# Détails du problème:
Recopiez les lignes, de celle qui contient « Viewport: 430px width, 269px » jusqu'à celle qui contient « Action: tap(380, 84) », en remplaçant « Credentials » par « Settings » sans rien modifier d'autre. Laissez les images hors de votre réponse, s'il vous plaît.

# Données fournies:
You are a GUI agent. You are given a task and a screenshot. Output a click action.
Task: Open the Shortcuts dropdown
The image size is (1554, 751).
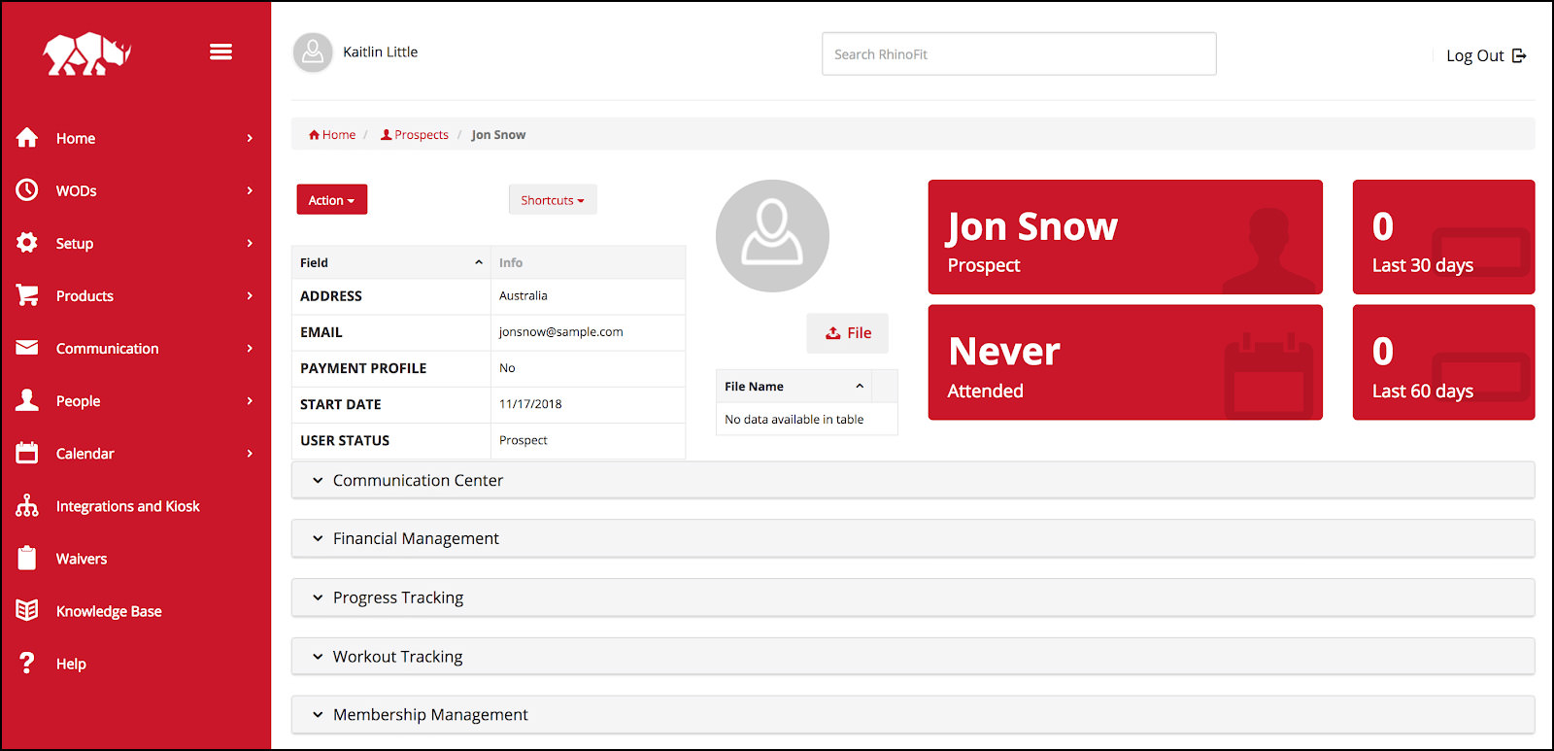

--

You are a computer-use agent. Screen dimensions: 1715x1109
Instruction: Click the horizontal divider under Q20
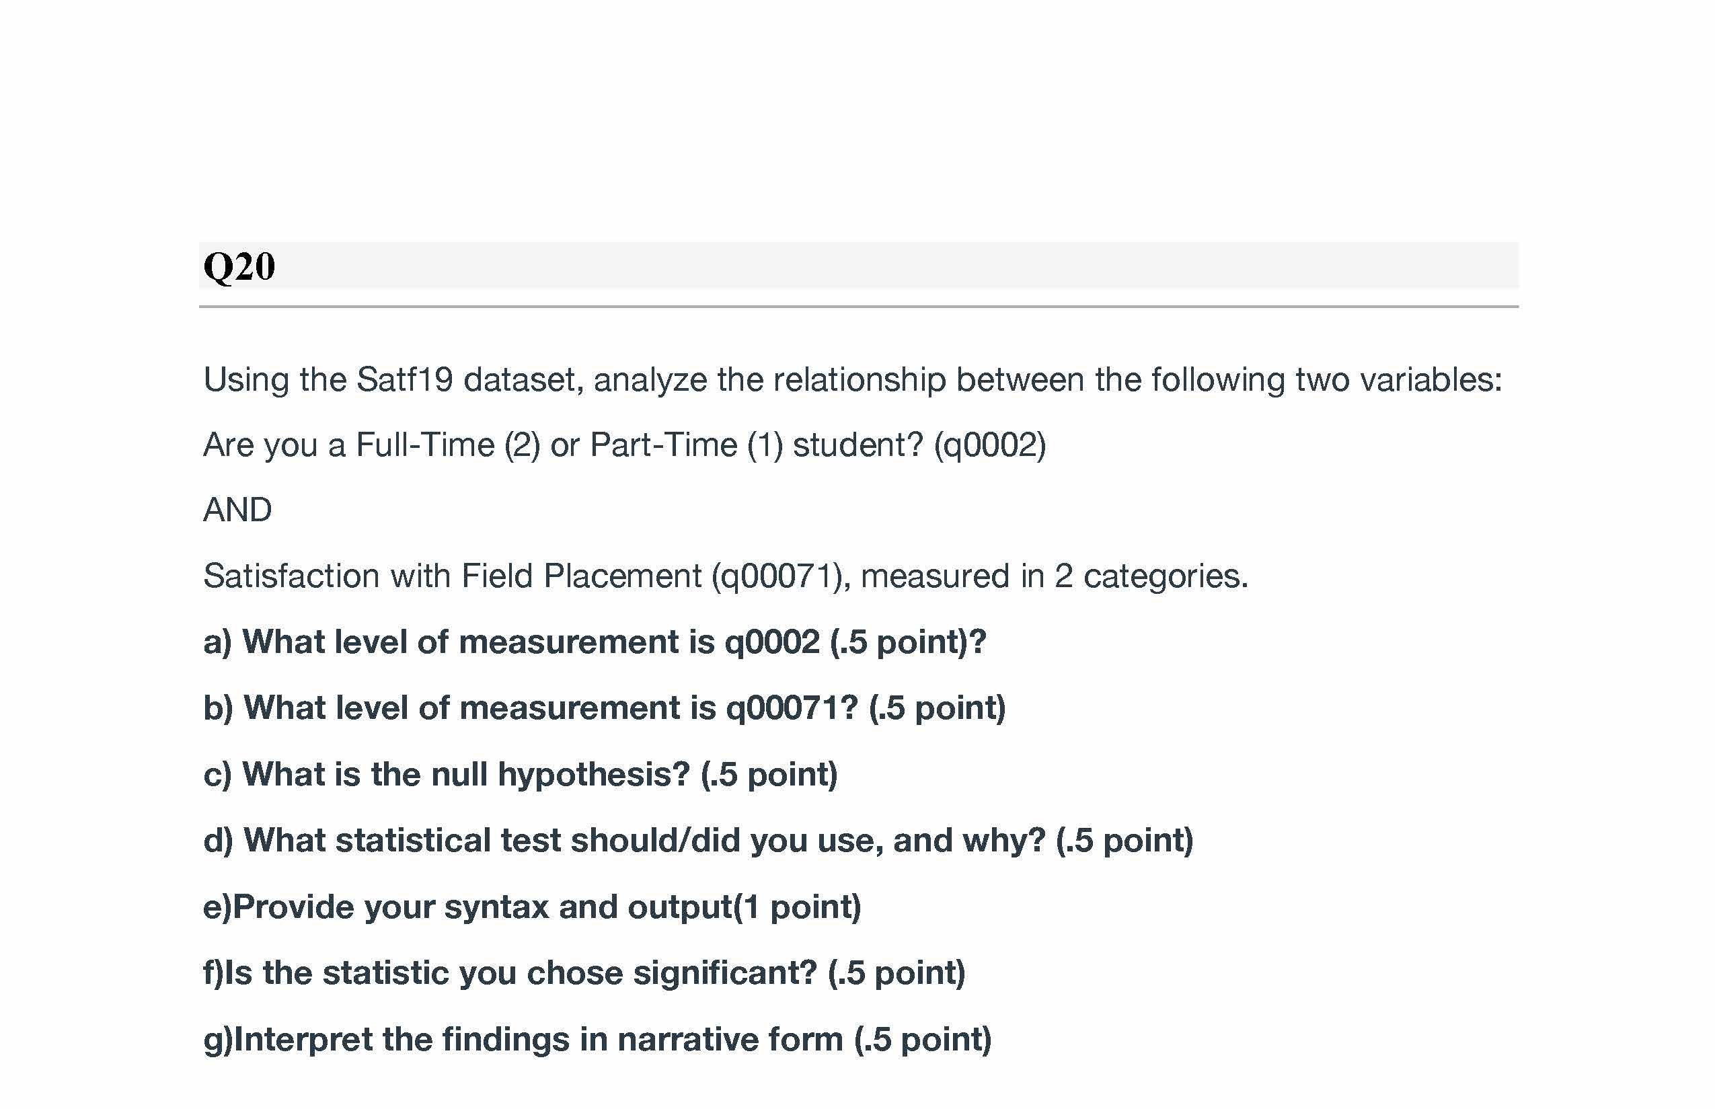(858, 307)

--

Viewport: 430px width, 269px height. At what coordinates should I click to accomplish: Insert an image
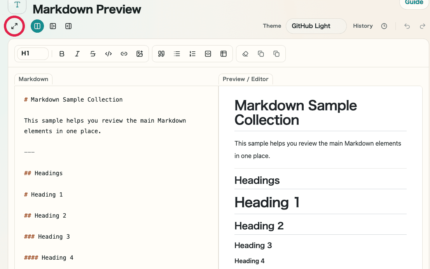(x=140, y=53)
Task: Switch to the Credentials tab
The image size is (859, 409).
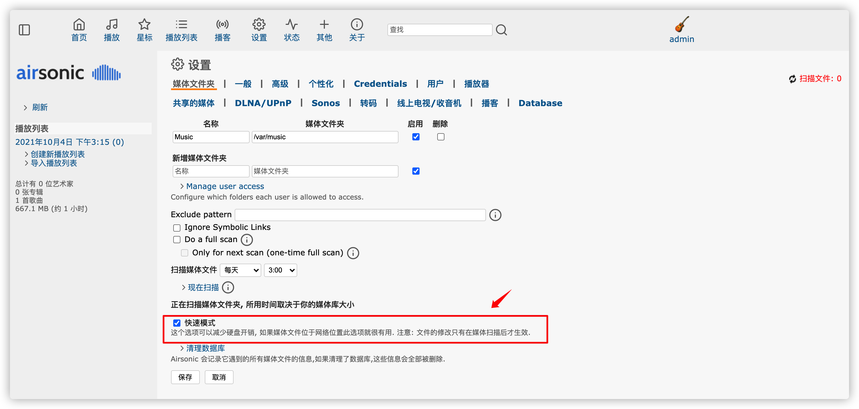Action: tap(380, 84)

# Bonne réponse:
Viewport: 430px width, 269px height. At what coordinates should I click to accomplish: Insert an image
(x=140, y=53)
Task: Switch to the Settings tab
The image size is (859, 409).
Action: tap(380, 84)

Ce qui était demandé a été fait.